You might have noticed that it took the application a couple of seconds to transcribe the Long Audio 2.wav file. This is because we haven't used any Grammar file in our configuration. Which shrinks the search domain to a limited number of specified tokens.
Next, we'll see how to use a Grammar file to specify a set of words and sentences we wish to recognize.
Transcribing an Audio file using Grammar (JSGF)
To transcribe an audio file or stream using Grammar, we first need to create a Grammar file duh! The library supports JSGF (JSpeech Grammar Format) grammar files.
Syntax of JSGF is pretty simple and is the actual syntax from which SRGS (Speech Recognition Grammar Specification) was initially derived.
JSGF Syntax is beyond the scope of this article. However, I will place a simple exemplary code in front of you.
Suppose you wish to recognize 2 bizarrely isolated sentences like:
- The time is now exactly twenty five to one
- This three left on the left side the one closest to us
Your JSGF Grammar file's content would look something like the following.
#JSGF V1.0;
grammar hello;
public <command> = ( the time is now exactly twenty five to one |
this three left on the left side the one closest to us );
More information on creating JSGF Syntax can be found here.

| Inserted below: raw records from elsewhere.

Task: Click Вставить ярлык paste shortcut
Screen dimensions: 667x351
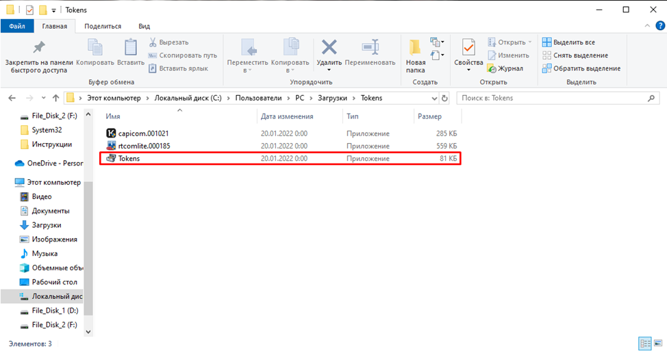Action: point(178,68)
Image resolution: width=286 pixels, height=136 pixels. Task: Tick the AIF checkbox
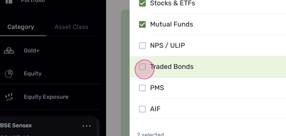[x=142, y=109]
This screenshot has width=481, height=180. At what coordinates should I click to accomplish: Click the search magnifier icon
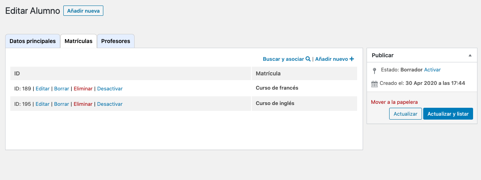click(308, 59)
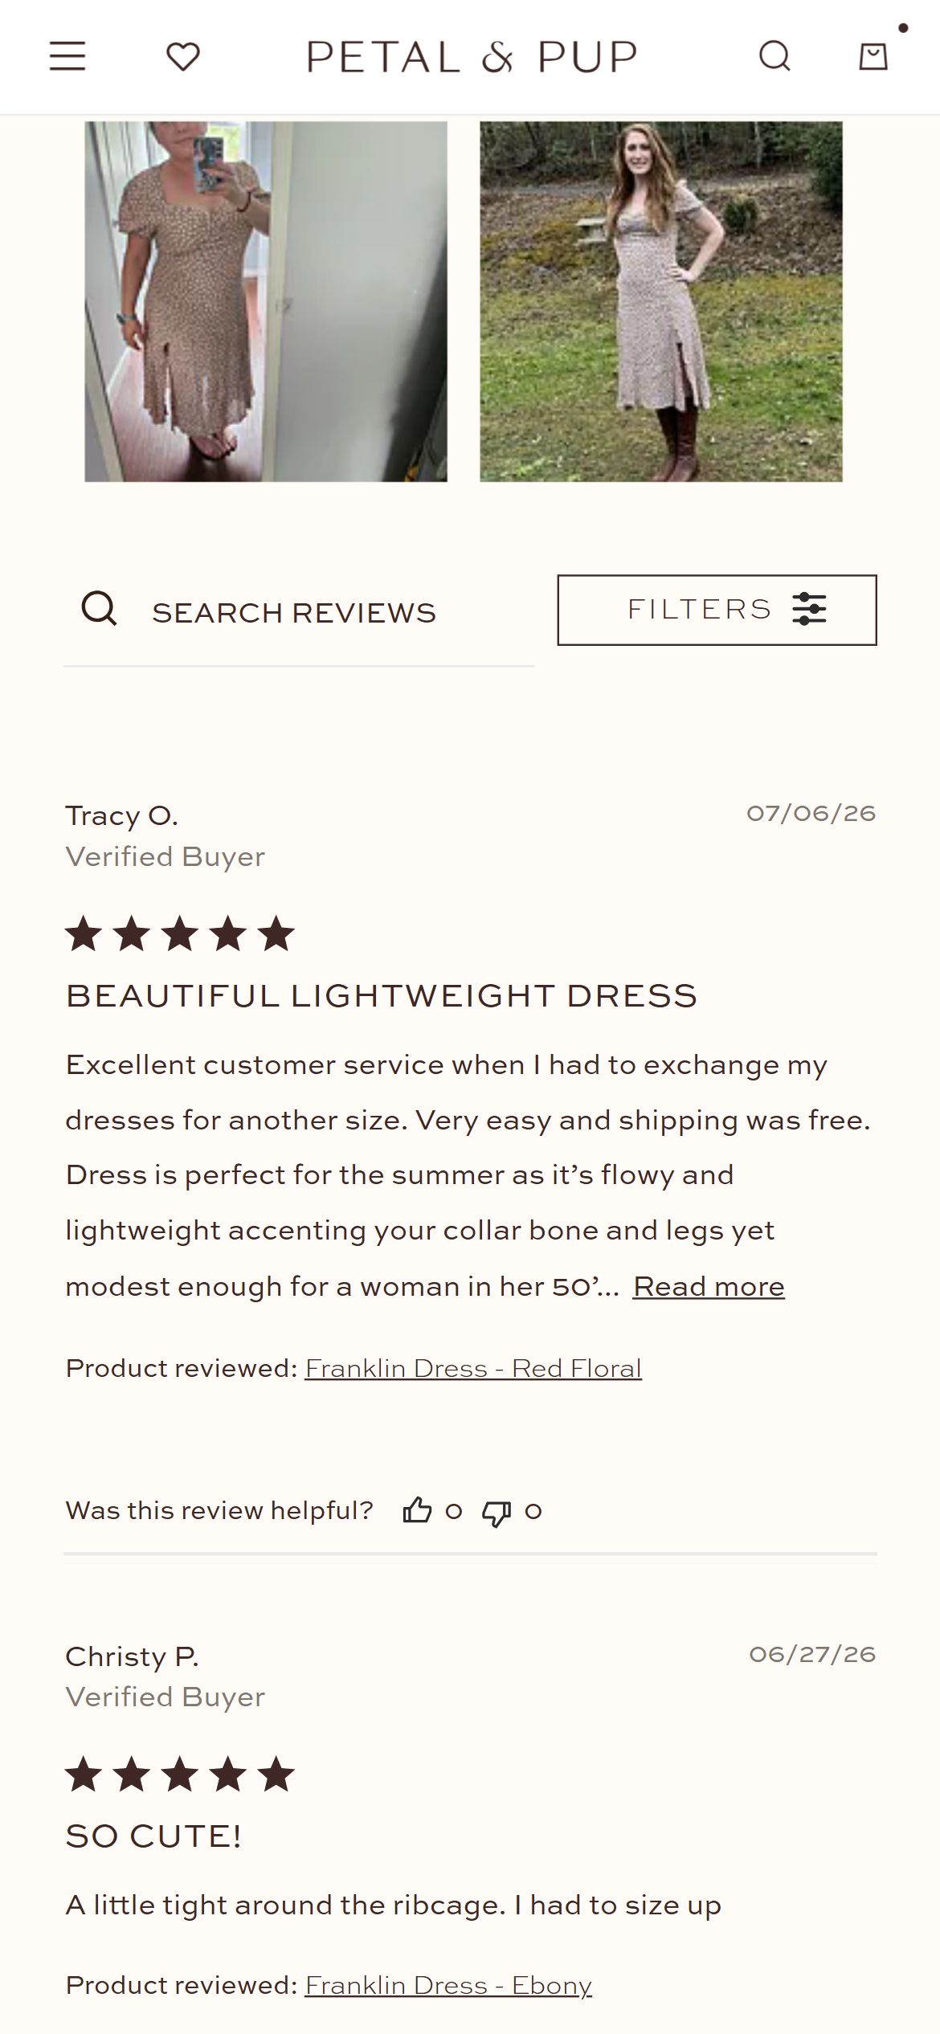940x2034 pixels.
Task: Thumbs up Tracy O.'s review
Action: [417, 1510]

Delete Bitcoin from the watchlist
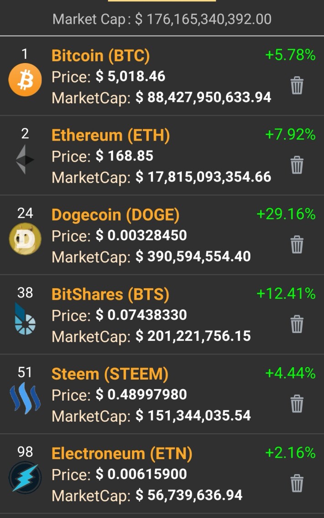(297, 85)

For simplicity, I have already created a JSGF Grammar file for you and placed it within the Models directory. (With the name "hello.gram"). The content of which you're seeing above.
To make the StreamSpeechRecognizer
use the Grammar file we've created, we need to set 3 important properties of the Configuration
class prior to passing it as an argument to the StreamSpeechRecognizer
.
speechConfiguration.UseGrammar = true;
speechConfiguration.GrammarPath = modelsDirectory;
speechConfiguration.GrammarName = "hello";
speechConfiguration.UseGrammar = true;
- Tells the speech recognizer that we intend to use a Grammar file speechConfiguration.GrammarPath
- The path where the Grammar file is located - speechConfiguration.GrammarName - Name of the grammar we wish to use (case-sensitive in Linux). Omit .gram extension as it's automatically appended
Overall Code for Transcribing an Audio File using Grammar
using System;
using Syn.Speech.Api;
using System.IO;
using Syn.Logging;
namespace Speech.Recognition.Example
{
class MainClass
{
static Configuration speechConfiguration;
static StreamSpeechRecognizer speechRecognizer;
static void LogReceived (object sender, LogReceivedEventArgs e)
{
Console.WriteLine (e.Message);
}
public static void Main (string[] args)
{
Logger.LogReceived += LogReceived;
var modelsDirectory = Path.Combine (Directory.GetCurrentDirectory (), "Models");
var audioDirectory = Path.Combine (Directory.GetCurrentDirectory (), "Audio");
var audioFile = Path.Combine (audioDirectory, "Long Audio 2.wav");
if (!Directory.Exists (modelsDirectory)||!Directory.Exists(audioDirectory)) {
Console.WriteLine ("No Models or Audio directory found!! Aborting...");
Console.ReadLine ();
return;
}
speechConfiguration = new Configuration ();
speechConfiguration.AcousticModelPath=modelsDirectory;
speechConfiguration.DictionaryPath = Path.Combine (modelsDirectory, "cmudict-en-us.dict");
speechConfiguration.LanguageModelPath = Path.Combine (modelsDirectory, "en-us.lm.dmp");
speechConfiguration.UseGrammar = true;
speechConfiguration.GrammarPath = modelsDirectory;
speechConfiguration.GrammarName = "hello";
speechRecognizer = new StreamSpeechRecognizer (speechConfiguration);
speechRecognizer.StartRecognition (new FileStream (audioFile, FileMode.Open));
Console.WriteLine ("Transcribing...");
var result = speechRecognizer.GetResult ();
if (result != null) {
Console.WriteLine ("Result: " + result.GetHypothesis ());
} else {
Console.WriteLine ("Sorry! Couldn't Transcribe");
}
Console.ReadLine ();
}
}
}
If you run the application, you'll get the audio file transcribed within milliseconds and the output would still be the same.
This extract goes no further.